Ryanair chief executive Michael O'Leary will announce a proposal today for "vertical seats", which will provide standing-room spots on short-haul flights for a cost of about £5 ($NZ11).

Asked today whether it would consider a similar proposal, Tiger Airways said selling cheap fares meant continually having to innovate and evolve to reduce the cost base.

"Tiger Airways doesn't rule anything out," the budget carrier's Australia commercial director, Steve Burns, said.

Mr Burns said while there were no immediate plans for vertical seating, "we continue to look at ways of making our operation more efficient so we can offer even lower fares than we do now".

"Everything we do is about offering the lowest possible fare then allowing our customers to choose what, if any, extras they wish to pay for," he said.

Mr O'Leary told ITV's How To Beat the Budget Airlines program Ryanair would convert the back 10 rows of seats into standing area.

"We are aiming at starting safety testing in about 12 months with a view to going into service with the new arrangements in about 18 months to two years' time," a spokesman told The Guardian.

"We think this would work well on our winter services so would hope to eventually introduce it for a winter timetable."

However, the newspaper reported that safety officials at the European Aviation Safety Agency said the plan was unlikely to pass the regulator's requirements.

Aircraft manufacturer Boeing has already rejected Ryanair's controversial plans once, but the airline says it has re-entered talks over its proposals.

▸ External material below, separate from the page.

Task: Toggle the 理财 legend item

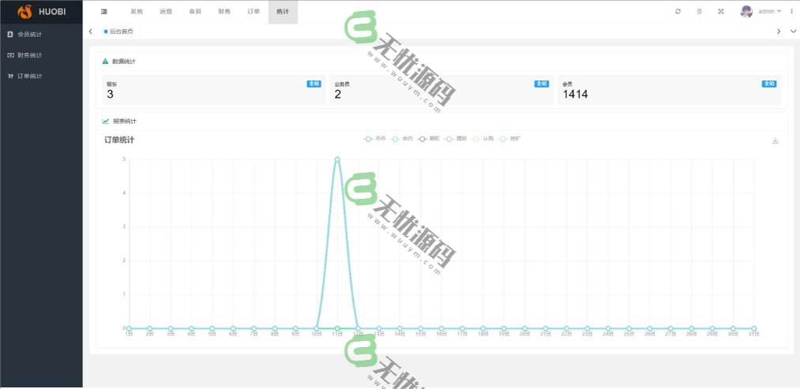Action: pos(456,139)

Ryanair has dismissed claims it is only seeking publicity and is not serious about the proposals.

The airline said the same claims were made two years ago when it announced it would remove its check-in desks from airports. It removed the last of its check-in desks in October last year.

Ryanair has also repeatedly raised the possibility of charging passengers to use the toilets on flights lasting less than an hour.

Jetstar and Virgin Blue have been contacted for comment.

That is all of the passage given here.